DIGOS CITY, Philippines–The illegal numbers game “Last Two” digits, which has replaced “jueteng” in many Mindanao areas, is becoming more difficult to combat these days as its operators have gone hi-tech, the Criminal Investigation and Detection Group here, claimed.
Senior Inspector Francis Sonza, CIDG director for Davao del Sur, issued the statement when asked why there had been less apprehension of those involved in the illegal numbers game the past months.
If an arrest was ever made, it only involved bet collectors and none of the so-called financiers or their coordinators (bagmen).

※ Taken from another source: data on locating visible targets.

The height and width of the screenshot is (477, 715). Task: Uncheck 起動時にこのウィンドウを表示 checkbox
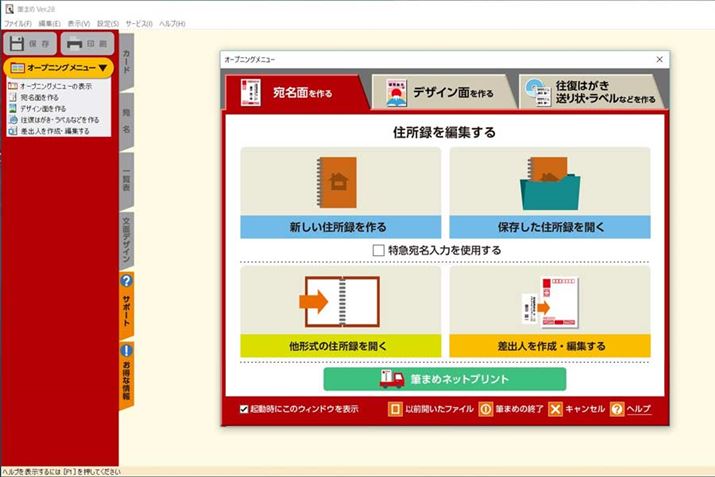pos(244,409)
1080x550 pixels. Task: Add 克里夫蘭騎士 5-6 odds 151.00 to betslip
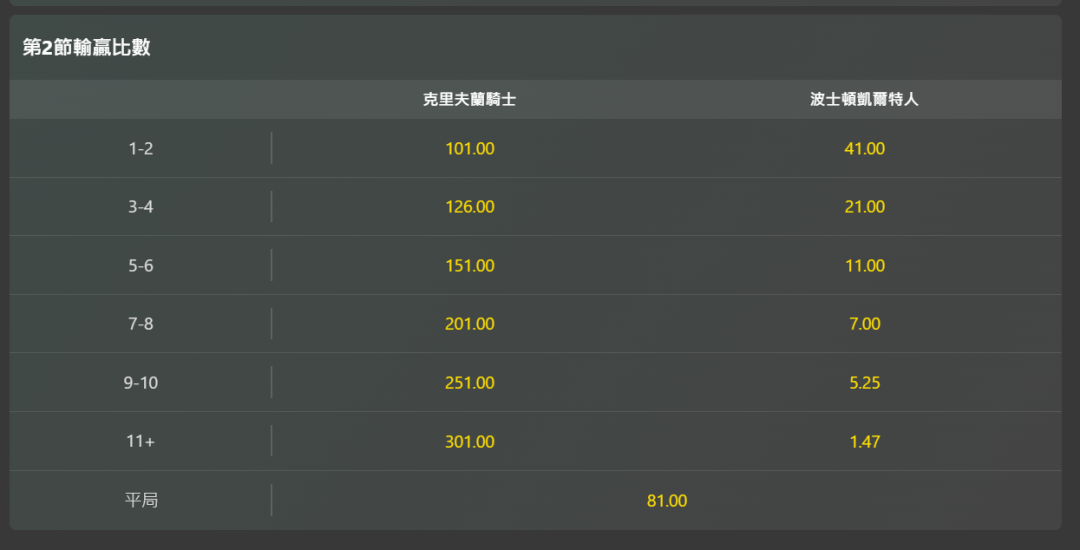pos(470,266)
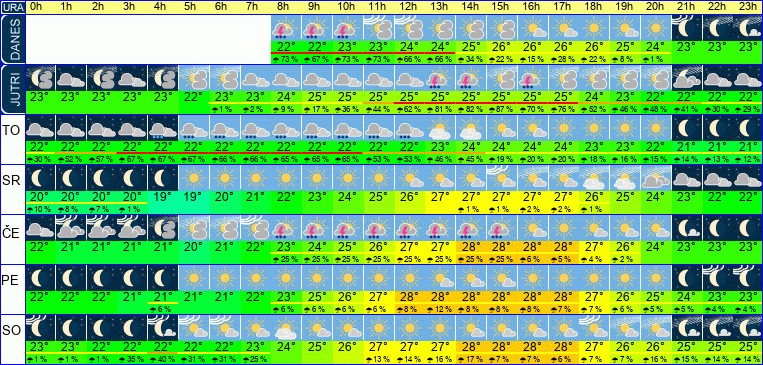Click the URA header label
This screenshot has width=763, height=365.
12,7
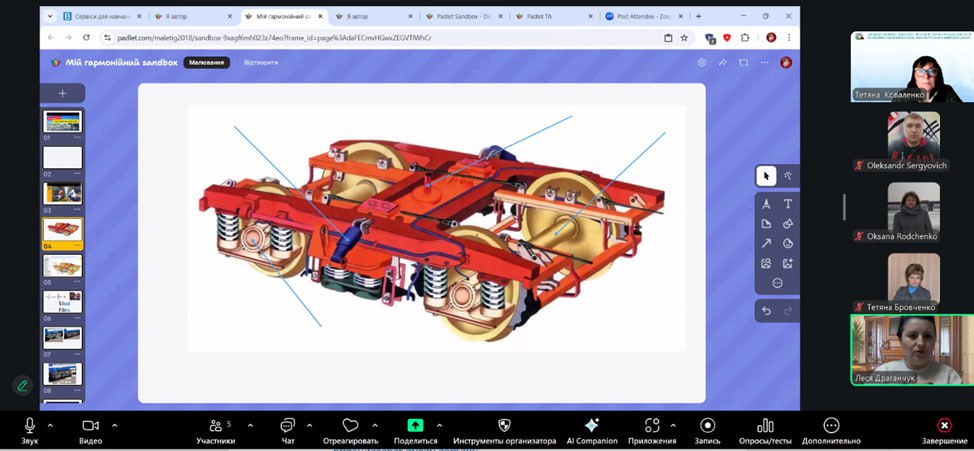
Task: Select the Text tool in drawing toolbar
Action: (x=788, y=203)
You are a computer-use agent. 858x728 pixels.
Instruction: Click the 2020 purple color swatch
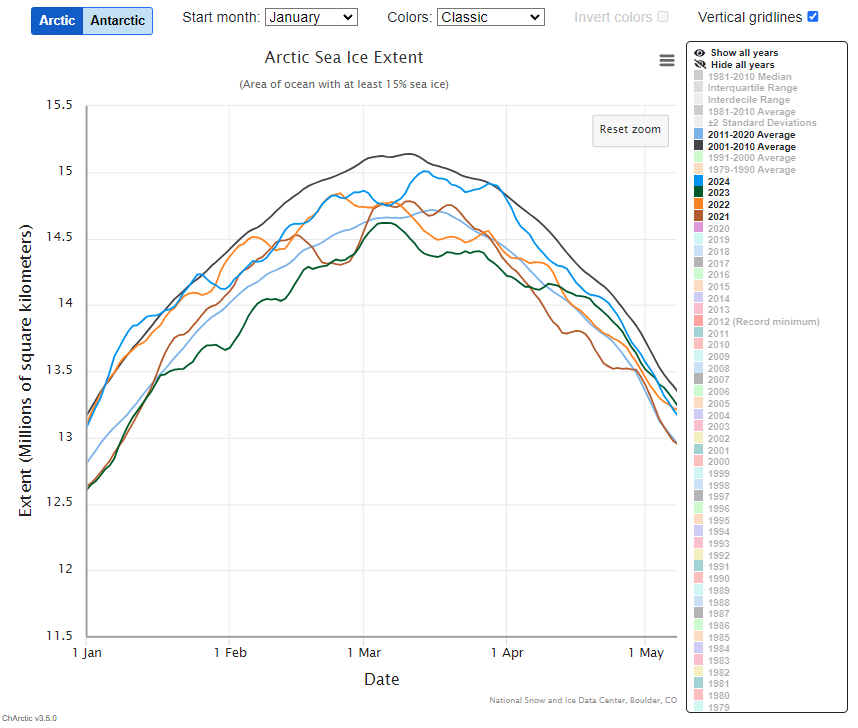pyautogui.click(x=698, y=229)
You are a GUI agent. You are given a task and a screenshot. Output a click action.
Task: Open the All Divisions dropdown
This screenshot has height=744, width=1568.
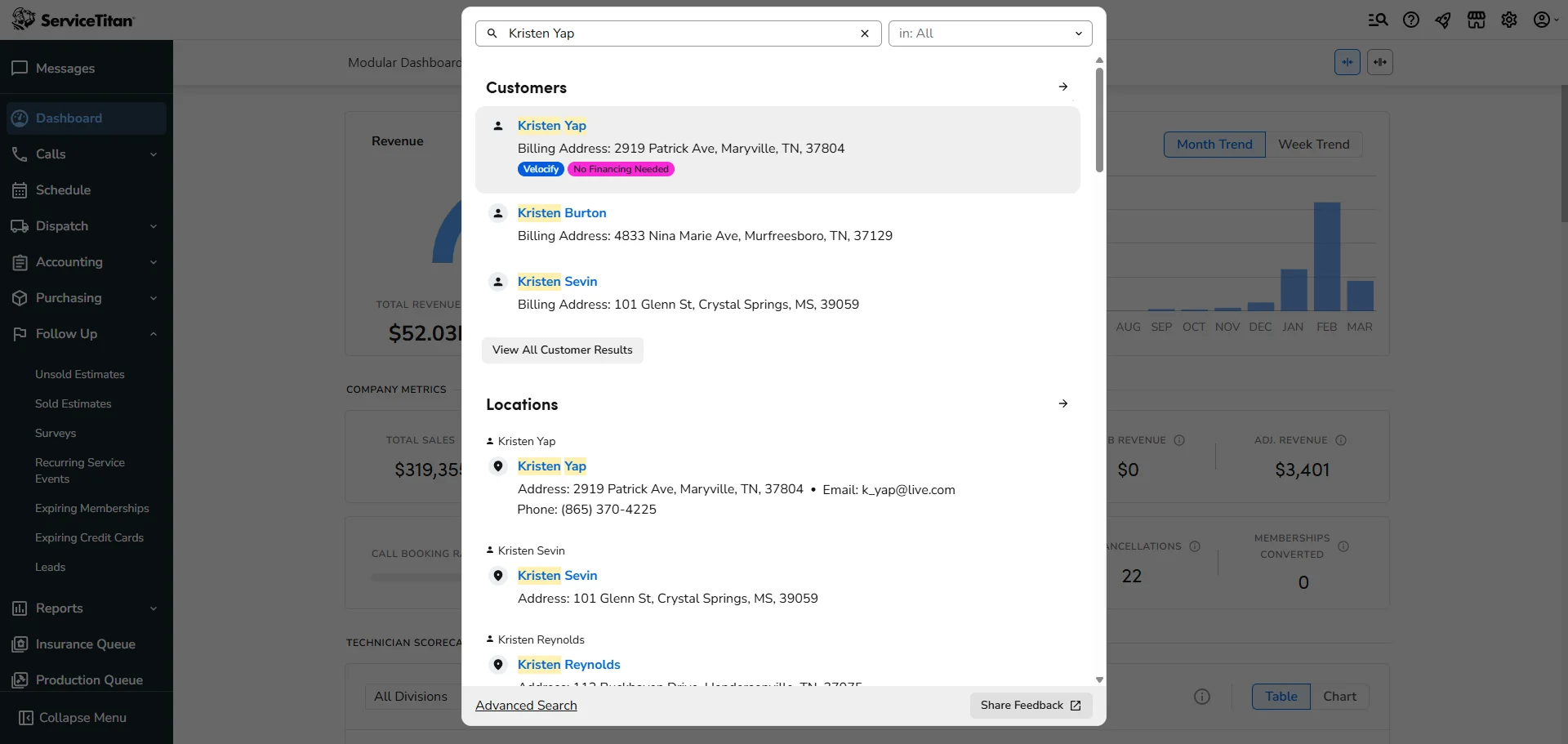click(412, 696)
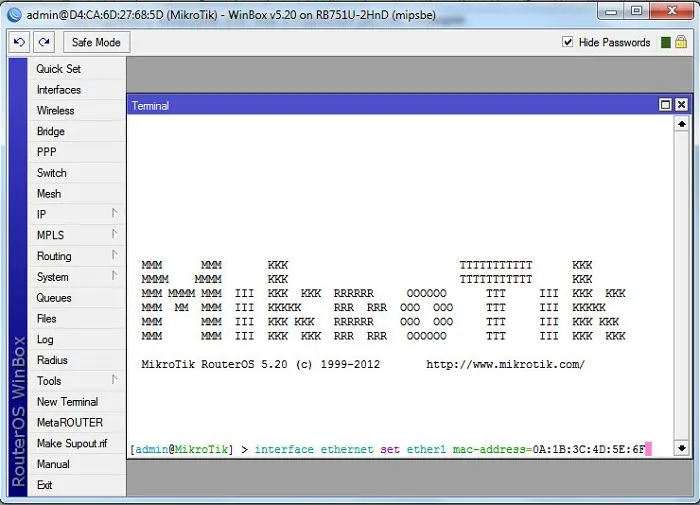Click in the terminal command line
The width and height of the screenshot is (700, 505).
pyautogui.click(x=400, y=449)
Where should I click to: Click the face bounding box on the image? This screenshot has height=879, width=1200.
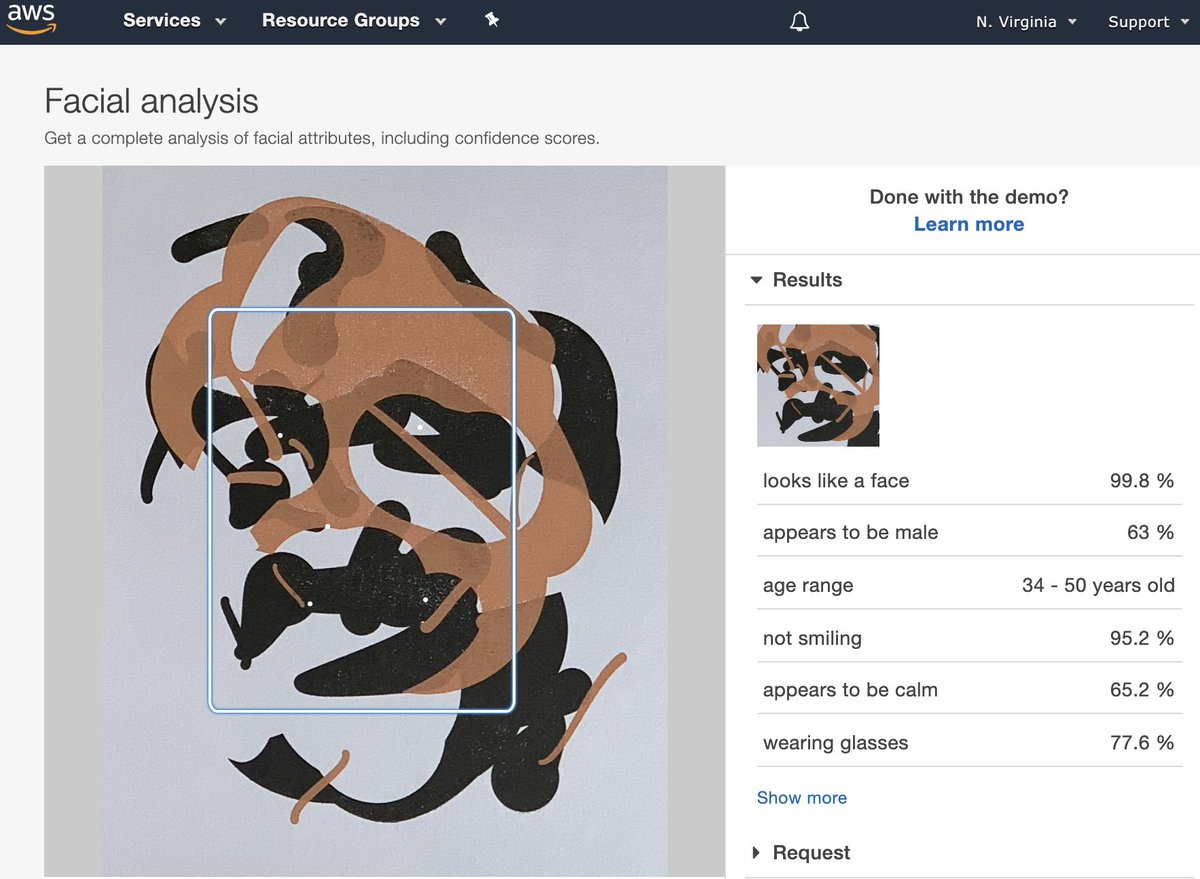tap(362, 510)
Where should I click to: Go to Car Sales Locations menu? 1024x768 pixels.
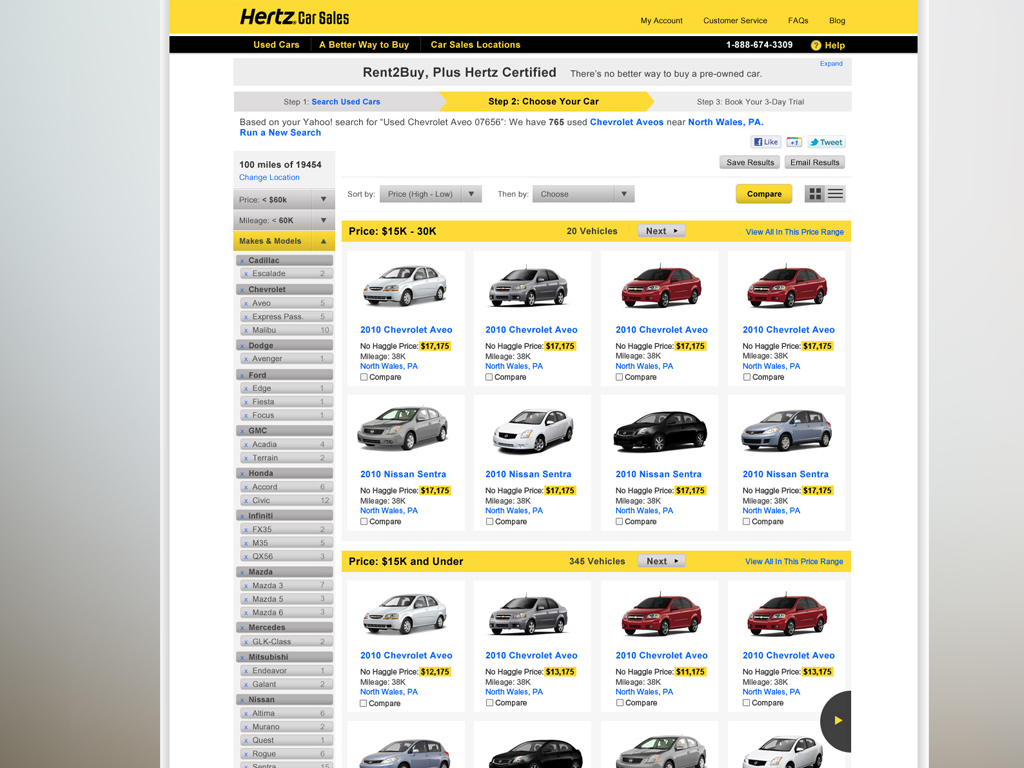(x=475, y=45)
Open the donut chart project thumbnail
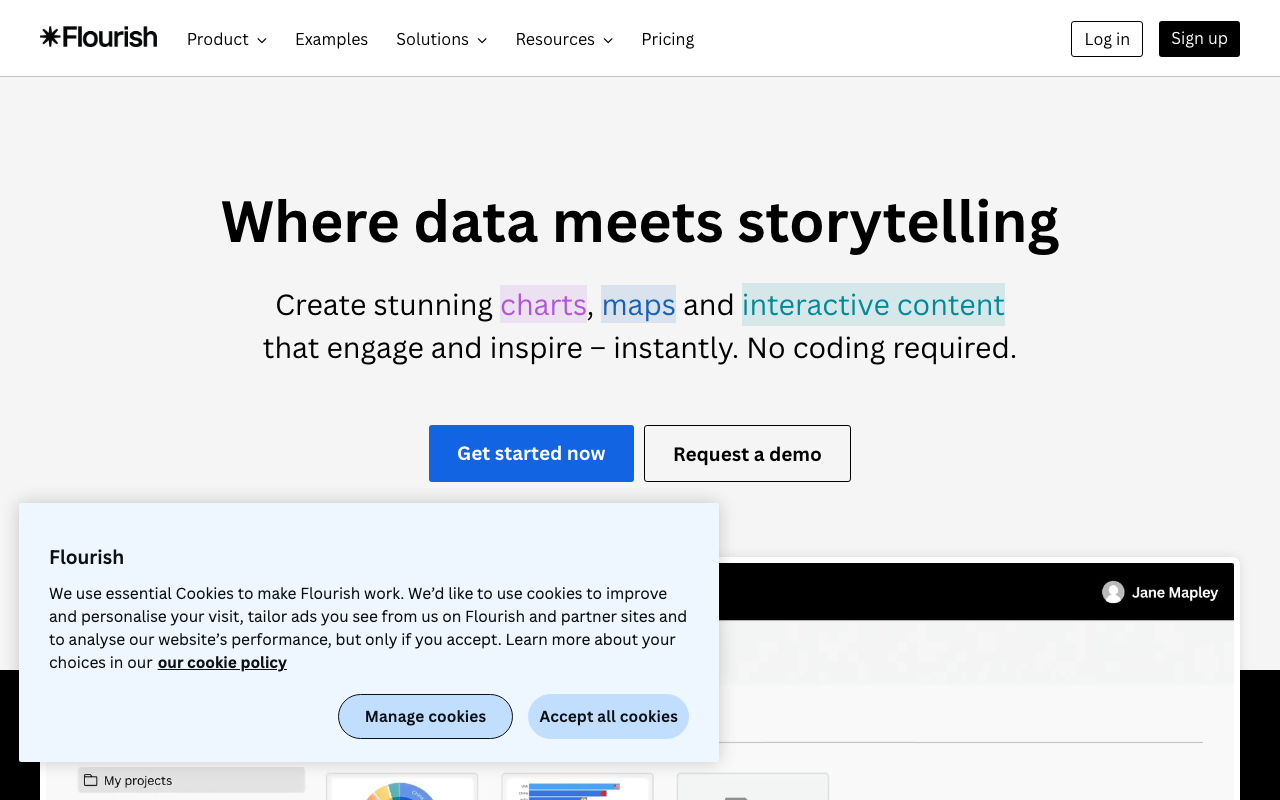 (401, 788)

Sonza said financiers of Last Two have learned to adapt to the times and were now using technology to avoid detection and arrest.
While pen and paper were the most common tools employed by Last Two operators to keep track of numbers taken by bettors, these days they use Facebook’s chat client or web-based e-mail services and cellphone text messaging to do that, he said.
Because there is no paper trail, it is also more difficult to just arrest any suspected bet collector, Sonza said.
He said Last Two operators have also learned lessons from the arrest of some financiers in the past and this is to avoid keeping paper records of the bets they received.
“They also now use bank to bank transactions or remittance services in receiving bets from their people on the ground,” Sonza said.
He said another difficulty the police face in tracking down operators is that arrested bet collectors were mum about their patrons.
“The financiers cannot be identified and sued because they won’t tell us who they are,” Sonza said.
He said there appears to be some sort of a code being imposed by financiers on their bet collectors and that is to be silent and get rescued when arrested.
Sonza said arrested bet collectors are immediately able to post bail of P80,000 each and the police knew the money came from the financiers.
But there is no way to prove that in court, he said.
“A suspected financier could not be sued based on that,” he said.
Last Two is based on the result of the Lotto. A P1 bet can win up to P75, depending on who the financier is.